Um debate sobre o papel da educação
O debate sobre a proibição dos celulares vai além das salas de aula. Ele levanta questões filosóficas sobre o propósito da educação no século XXI. A escola deve preparar os jovens para um mundo conectado ou protegê-los dos riscos associados às tecnologias? Essas perguntas remetem a teorias de filósofos como Michel Foucault, que analisou como as instituições moldam comportamentos, e Paulo Freire, que defendeu uma educação libertadora e contextualizada.
Freire, em especial, oferece uma perspectiva relevante: a proibição por si só não educa. Para ele, é necessário transformar o espaço escolar em um ambiente de diálogo e aprendizado crítico. Nesse sentido, a nova lei pode ser vista como um primeiro passo, mas insuficiente sem políticas públicas que abordem questões estruturais, como investimento em infraestrutura, formação docente e desenvolvimento de conteúdos pedagógicos inovadores.
Entre a proibição e a transformação
A nova lei de proibição dos celulares nas escolas brasileiras simboliza tanto um avanço quanto uma oportunidade perdida. Por um lado, ela reflete a necessidade urgente de enfrentar os impactos das telas na socialização e no aprendizado. Por outro, evidencia as limitações de um sistema educacional que ainda não conseguiu integrar a tecnologia de forma significativa.
Se o Brasil deseja realmente transformar a educação, será necessário ir além da proibição.
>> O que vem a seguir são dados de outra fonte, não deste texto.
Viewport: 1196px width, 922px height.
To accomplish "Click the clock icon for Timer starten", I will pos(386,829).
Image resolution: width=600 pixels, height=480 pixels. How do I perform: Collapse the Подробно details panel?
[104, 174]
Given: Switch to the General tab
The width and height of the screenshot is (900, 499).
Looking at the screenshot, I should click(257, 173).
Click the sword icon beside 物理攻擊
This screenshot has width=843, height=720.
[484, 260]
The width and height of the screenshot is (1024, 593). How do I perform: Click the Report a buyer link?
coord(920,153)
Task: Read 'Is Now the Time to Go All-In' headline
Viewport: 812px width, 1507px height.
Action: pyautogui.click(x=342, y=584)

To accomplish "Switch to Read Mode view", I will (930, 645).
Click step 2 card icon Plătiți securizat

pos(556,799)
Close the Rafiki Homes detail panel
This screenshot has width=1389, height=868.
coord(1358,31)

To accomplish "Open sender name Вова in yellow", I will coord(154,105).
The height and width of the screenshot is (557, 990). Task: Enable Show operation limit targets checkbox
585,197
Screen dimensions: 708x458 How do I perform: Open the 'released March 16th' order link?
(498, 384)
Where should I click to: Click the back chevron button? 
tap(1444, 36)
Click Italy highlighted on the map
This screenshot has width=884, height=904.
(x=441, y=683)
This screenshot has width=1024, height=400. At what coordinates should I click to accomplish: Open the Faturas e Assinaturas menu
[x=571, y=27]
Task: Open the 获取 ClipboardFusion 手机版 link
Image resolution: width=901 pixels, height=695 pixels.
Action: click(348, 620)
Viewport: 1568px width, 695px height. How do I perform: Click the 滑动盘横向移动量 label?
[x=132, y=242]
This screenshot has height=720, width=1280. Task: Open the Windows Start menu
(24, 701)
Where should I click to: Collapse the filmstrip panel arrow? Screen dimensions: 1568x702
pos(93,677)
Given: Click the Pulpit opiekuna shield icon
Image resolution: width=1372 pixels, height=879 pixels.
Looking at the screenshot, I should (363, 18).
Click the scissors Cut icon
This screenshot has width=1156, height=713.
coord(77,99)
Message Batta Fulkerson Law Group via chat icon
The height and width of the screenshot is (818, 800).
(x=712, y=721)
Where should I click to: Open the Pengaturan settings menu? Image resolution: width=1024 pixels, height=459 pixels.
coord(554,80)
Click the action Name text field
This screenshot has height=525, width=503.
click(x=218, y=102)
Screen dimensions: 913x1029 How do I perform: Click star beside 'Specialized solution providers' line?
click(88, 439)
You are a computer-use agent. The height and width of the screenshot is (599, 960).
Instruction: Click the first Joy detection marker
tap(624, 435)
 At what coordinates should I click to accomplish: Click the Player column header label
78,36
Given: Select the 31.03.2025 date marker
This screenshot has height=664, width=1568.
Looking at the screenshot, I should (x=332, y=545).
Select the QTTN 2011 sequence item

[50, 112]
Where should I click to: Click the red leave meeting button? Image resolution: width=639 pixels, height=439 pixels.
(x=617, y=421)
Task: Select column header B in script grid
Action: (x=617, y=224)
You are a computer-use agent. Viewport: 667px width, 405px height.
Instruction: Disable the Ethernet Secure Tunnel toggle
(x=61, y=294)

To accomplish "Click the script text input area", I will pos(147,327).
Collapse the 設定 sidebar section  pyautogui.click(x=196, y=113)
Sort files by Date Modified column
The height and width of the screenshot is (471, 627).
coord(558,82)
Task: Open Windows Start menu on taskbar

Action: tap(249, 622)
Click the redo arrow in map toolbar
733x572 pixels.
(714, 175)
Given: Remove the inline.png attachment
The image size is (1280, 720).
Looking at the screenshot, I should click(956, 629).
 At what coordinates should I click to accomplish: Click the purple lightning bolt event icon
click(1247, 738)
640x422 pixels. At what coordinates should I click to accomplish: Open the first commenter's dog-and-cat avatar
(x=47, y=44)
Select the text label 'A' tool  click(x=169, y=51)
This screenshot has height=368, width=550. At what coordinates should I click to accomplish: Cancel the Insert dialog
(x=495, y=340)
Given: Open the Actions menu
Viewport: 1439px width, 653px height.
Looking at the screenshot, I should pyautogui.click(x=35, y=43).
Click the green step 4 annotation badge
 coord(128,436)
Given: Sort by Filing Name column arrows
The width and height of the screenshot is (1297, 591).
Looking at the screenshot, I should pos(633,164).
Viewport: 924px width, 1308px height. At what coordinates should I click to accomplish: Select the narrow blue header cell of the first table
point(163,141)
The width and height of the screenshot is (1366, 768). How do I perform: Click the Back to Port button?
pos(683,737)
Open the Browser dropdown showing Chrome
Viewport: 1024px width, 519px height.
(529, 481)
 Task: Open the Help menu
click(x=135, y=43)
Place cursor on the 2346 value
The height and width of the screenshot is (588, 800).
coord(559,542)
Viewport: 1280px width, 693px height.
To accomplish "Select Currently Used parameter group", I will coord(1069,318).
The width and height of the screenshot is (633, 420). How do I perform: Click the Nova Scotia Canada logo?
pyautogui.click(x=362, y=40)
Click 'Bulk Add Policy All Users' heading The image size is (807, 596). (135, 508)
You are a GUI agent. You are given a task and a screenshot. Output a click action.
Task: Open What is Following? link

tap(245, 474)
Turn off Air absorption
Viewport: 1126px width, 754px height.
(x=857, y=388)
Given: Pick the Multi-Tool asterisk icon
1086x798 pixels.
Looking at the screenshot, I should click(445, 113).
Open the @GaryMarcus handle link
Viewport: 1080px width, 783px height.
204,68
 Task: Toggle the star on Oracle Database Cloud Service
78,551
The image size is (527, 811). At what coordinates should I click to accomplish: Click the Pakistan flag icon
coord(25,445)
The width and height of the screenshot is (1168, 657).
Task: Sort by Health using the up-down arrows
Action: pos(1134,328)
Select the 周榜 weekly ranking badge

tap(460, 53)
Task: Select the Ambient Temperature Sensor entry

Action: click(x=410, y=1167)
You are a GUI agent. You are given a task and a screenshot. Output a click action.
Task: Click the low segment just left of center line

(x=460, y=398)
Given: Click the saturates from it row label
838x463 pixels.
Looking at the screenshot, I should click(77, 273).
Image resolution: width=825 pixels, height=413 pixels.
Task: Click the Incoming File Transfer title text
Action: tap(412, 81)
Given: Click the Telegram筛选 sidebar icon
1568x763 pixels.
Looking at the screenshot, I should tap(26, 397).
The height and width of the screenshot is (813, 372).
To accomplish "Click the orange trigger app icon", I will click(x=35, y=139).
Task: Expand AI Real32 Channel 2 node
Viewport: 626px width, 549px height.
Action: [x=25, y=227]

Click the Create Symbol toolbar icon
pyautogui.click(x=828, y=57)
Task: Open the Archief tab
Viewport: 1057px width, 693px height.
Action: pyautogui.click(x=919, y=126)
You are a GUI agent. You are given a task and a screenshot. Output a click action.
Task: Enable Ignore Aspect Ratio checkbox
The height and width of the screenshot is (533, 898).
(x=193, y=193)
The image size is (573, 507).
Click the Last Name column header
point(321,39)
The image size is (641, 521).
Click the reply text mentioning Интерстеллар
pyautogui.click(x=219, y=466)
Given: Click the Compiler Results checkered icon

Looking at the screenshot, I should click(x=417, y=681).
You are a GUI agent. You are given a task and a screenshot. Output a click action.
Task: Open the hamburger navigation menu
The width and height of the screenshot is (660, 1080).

Como apontam especialistas, é fundamental investir na formação de professores, na infraestrutura escolar e na criação de uma pedagogia que dialogue com as realidades digitais. Caso contrário, a lei corre o risco de se tornar mais uma medida inócua, desconectada das demandas do século XXI.
Como sociedade, devemos refletir: estamos dispostos a transformar as escolas em espaços de inovação e diálogo, ou continuaremos a implementar soluções paliativas para problemas estruturais? O futuro da educação brasileira depende da resposta a essa pergunta.